*** DATASET RECORDS ***

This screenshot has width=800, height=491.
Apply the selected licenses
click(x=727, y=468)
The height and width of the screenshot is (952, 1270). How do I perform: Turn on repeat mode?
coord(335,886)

*** End of DATASET RECORDS ***

Write all the entries out again exactly as they are.

### RESPONSE FOR THIS EXERCISE
This screenshot has width=800, height=491.
Apply the selected licenses
click(x=727, y=468)
The height and width of the screenshot is (952, 1270). How do I perform: Turn on repeat mode?
coord(335,886)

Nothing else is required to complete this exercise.